» About this exercise: Down to the last line, print the entries below exactly, and keep every picture out of the copy.

» Source data:
__________

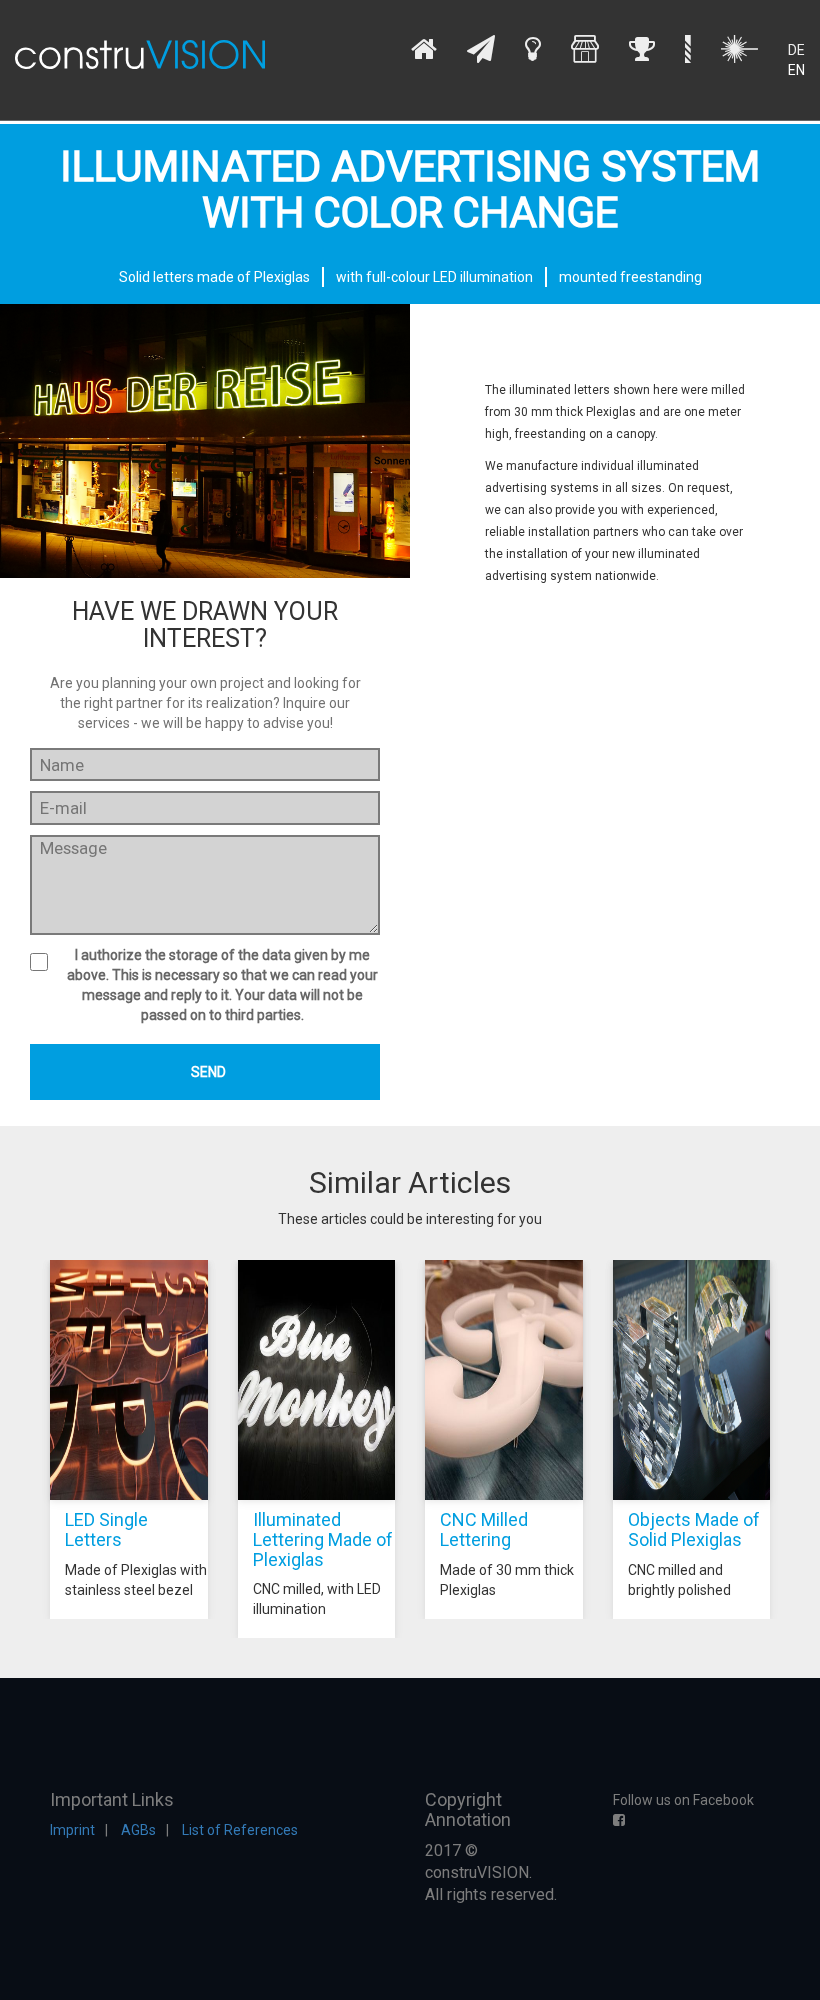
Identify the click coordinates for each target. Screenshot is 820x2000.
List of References (240, 1830)
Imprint (72, 1830)
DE (796, 50)
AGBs (138, 1830)
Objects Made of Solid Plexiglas (694, 1529)
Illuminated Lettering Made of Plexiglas (323, 1539)
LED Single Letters (106, 1529)
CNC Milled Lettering (484, 1529)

__________

» Response to the task:
Identify the click coordinates for each target. Screenshot is 820x2000.
List of References (240, 1830)
Imprint (72, 1830)
DE (796, 50)
AGBs (138, 1830)
Objects Made of Solid Plexiglas (694, 1529)
Illuminated Lettering Made of Plexiglas (323, 1539)
LED Single Letters (106, 1529)
CNC Milled Lettering (484, 1529)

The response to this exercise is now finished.